Aller au contenu

Page:Balzac-Le député d'Arcis-1859.djvu/147

La bibliothèque libre.
Le texte de cette page a été corrigé et est conforme au fac-similé.

— Pas encore ; il termine en ce moment une statue de je ne sais quelle sainte, mais il ne la laisse voir à personne et ne compte pas la mettre à l’exposition de cette année ; il a encore ses idées là-dessus.

— Qui sont ? dit Émile Blondet.

— Que les œuvres catholiques ne doivent pas être livrées au jugement d’une critique et aux regards d’un public également pourris de scepticisme ; qu’elles doivent, sans passer par les bruits du monde, aller pieusement et modestement s’installer à la place pour laquelle elles sont destinées.

— Ah çà mais ! fit remarquer Émile Blondet, un catholique si fervent et qui se bat en duel !

— Il y a bien mieux que cela.

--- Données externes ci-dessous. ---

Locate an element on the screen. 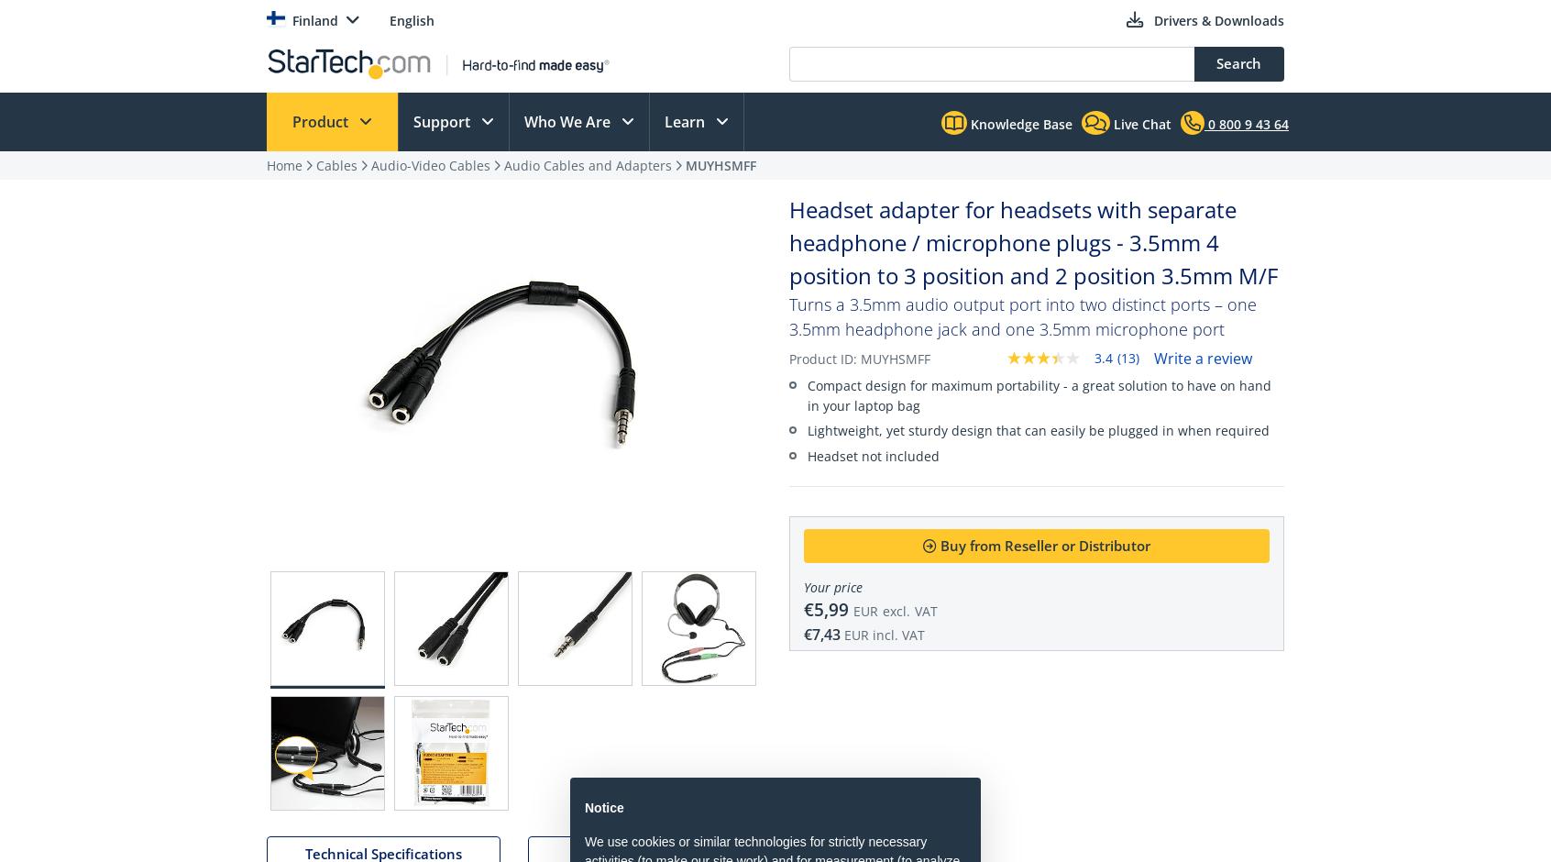  'Compact design for maximum portability - a great solution to have on hand in your laptop bag' is located at coordinates (1038, 394).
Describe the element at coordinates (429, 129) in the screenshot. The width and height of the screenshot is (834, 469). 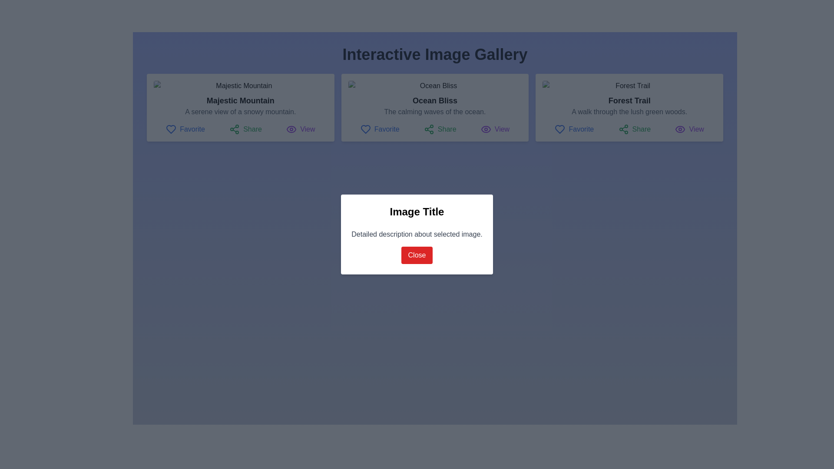
I see `the green share icon, which is part of the 'Share' button group in the middle card of the interactive gallery, located to the left of the 'Share' text` at that location.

Il est catholique et vit avec une femme qu’il a ramenée d’Italie, une espèce de déesse de la Liberté, qui lui sert à la fois de modèle et de gouvernante…

— Quelle langue et quel bureau de renseignements que ce Bixiou ! se dirent en se séparant ses interlocuteurs. Ils venaient d’être conviés par madame de Montcornet à prendre de sa main une tasse de thé.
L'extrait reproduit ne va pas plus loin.